09/04/13

Crítica: Veludo Azul

Sandy: “O mundo é estranho.”


Um passeio pelas ruas do subúrbio de Lumberton, criado por David Lynch, seria um encontro com casas limpas, caracterizadas por uma arquitetura harmoniosa e por cercas enfeitadas com roseiras. A atmosfera inspira a segurança de uma cidade idealizada na publicidade dos anos 50.

Por isso, quando Jeffrey (Kyle MacLachlan, ator que em 1984 havia trabalhado com o cineasta em “Duna” e em 1990 viria a protagonizar “Twin Peaks”) descobre uma orelha humana em um terreno baldio em sua vizinhança, o jovem fica intrigado - e o público que assiste “Veludo Azul” (1986) pela primeira vez tem a mesma reação. O órgão cortado parece destoar com seus arredores inocentes.



Inocência? Falsa impressão! No simbolismo de Lynch, a entrada que um dia foi um canal auditivo é um portal que carrega seu herói e seus espectadores ao submundo que a paisagem agradável da cidade oculta, um território brutal dominado por um bandido perturbador e depravado.

Porém quando resolve fazer uma investigação paralela à da polícia para o mistério da orelha, Jeffrey não está ciente disso. Ele é apenas um universitário, um bom rapaz talvez com um gosto imprudente para aventura. Além disso, ele atrai e é atraído para investigação pela filha do detetive, a jovem e angelical Sandy (Laura Dern, que também repetiria a parceria com o diretor em “Coração Selvagem”, de 1990, e “Império dos Sonhos”, de 2006).


O chiaroscuro, o mistério, a música dos anos 50, o charme do herói e a violência que se segue tornam o longa-metragem em um clássico do cinema neo noir. Em seu rastreamento do dono da orelha decepada, Jeffrey esbarra até mesmo numa figura de femme fatale. Uma alternância entre vulnerabilidade e perigo, a cantora Dorothy (Isabella Rossellini) é uma dama da noite que veste veludo azul e entoa em um bar a canção “Blue Velvet” do título.
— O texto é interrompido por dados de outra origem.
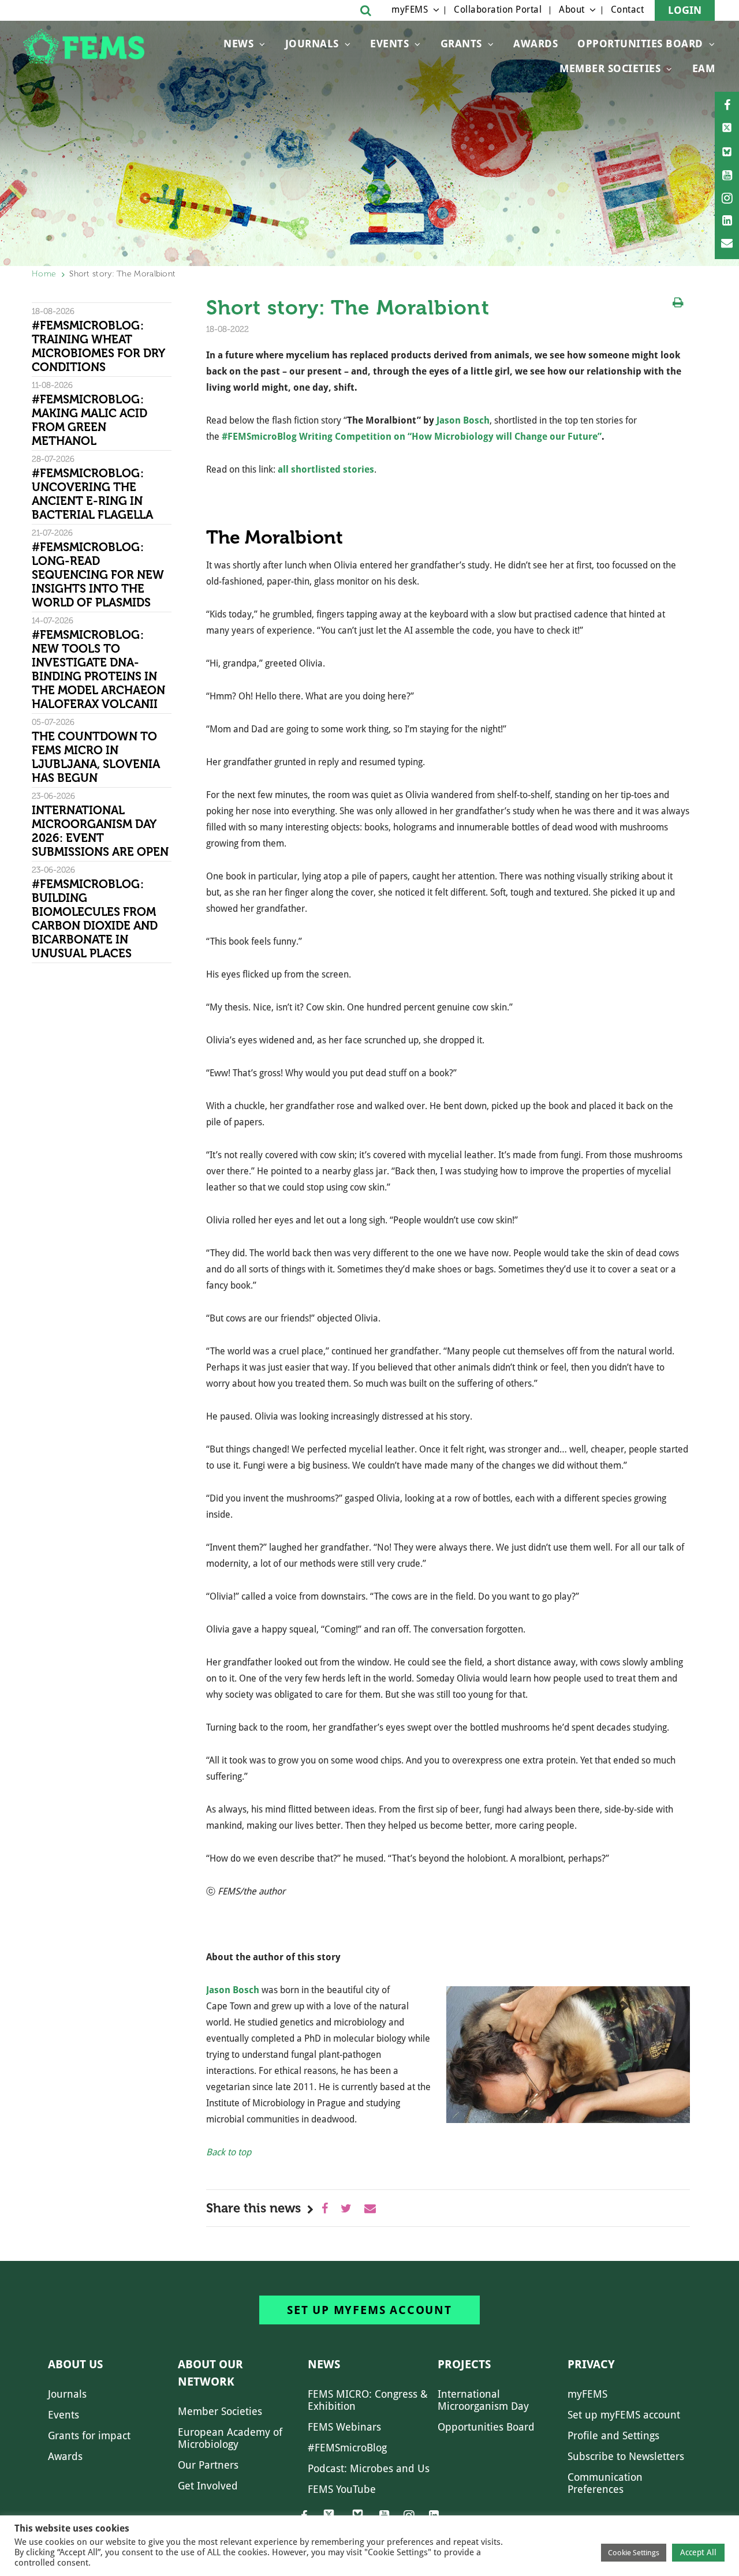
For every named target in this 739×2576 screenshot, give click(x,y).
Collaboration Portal (498, 9)
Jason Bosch (463, 420)
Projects (464, 2364)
É através dela que o herói encontra tal senhor do submundo, Frank Booth (interpretado por Dennis Hopper, memorável desde sua primeira cena). Dorothy é refém do vilão, seu filho e marido foram presos por sua gangue e sobrevivem enquanto ela lhe oferece favores sexuais sadomasoquistas. Todos os atores principais estão bem ajustados em seus papéis, mas nenhum supera o intérprete do antagonista.


Poucas personificações de vilões do cinema impressionam como a que Hopper faz desse criminoso de boca suja e fixação por veludo azul, um homem que sente tanto prazer em inalar gás, quanto em agredir, sequestrar, e estuprar “qualquer coisa que se mova”. Ao assistir seus ataques, até o público se sente uma testemunha impotente ou um cúmplice sujo. Tudo indica que Jeffrey, enquanto é irreparavelmente envolvido no caso, tem a mesma sensação.

Surreal como outros trabalhos de Lynch, como “Cidade dos sonhos” (2001) e o seriado “Twin Peaks”, só não é insuportável por ser atenuado pela bela fotografia de tons azuis e pela sensação de esperança. O mundo de “Veludo Azul” é estranho e violento. Nele a perversidade é transmitida como uma doença sexual. No entanto, ainda existem figuras doces como Sandy e suas profecias sobre pássaros e amor que criam expectativas de um final feliz.


Com o avanço da história, sabemos que Jeffrey corre risco de se degenerar num segundo Frank ou de sofrer alguma brutalidade, mas ao mesmo tempo outras cenas dão esperanças de que ele é capaz de salvar Dorothy, derrotar Frank e seus comparsas, como um bom herói de filme noir.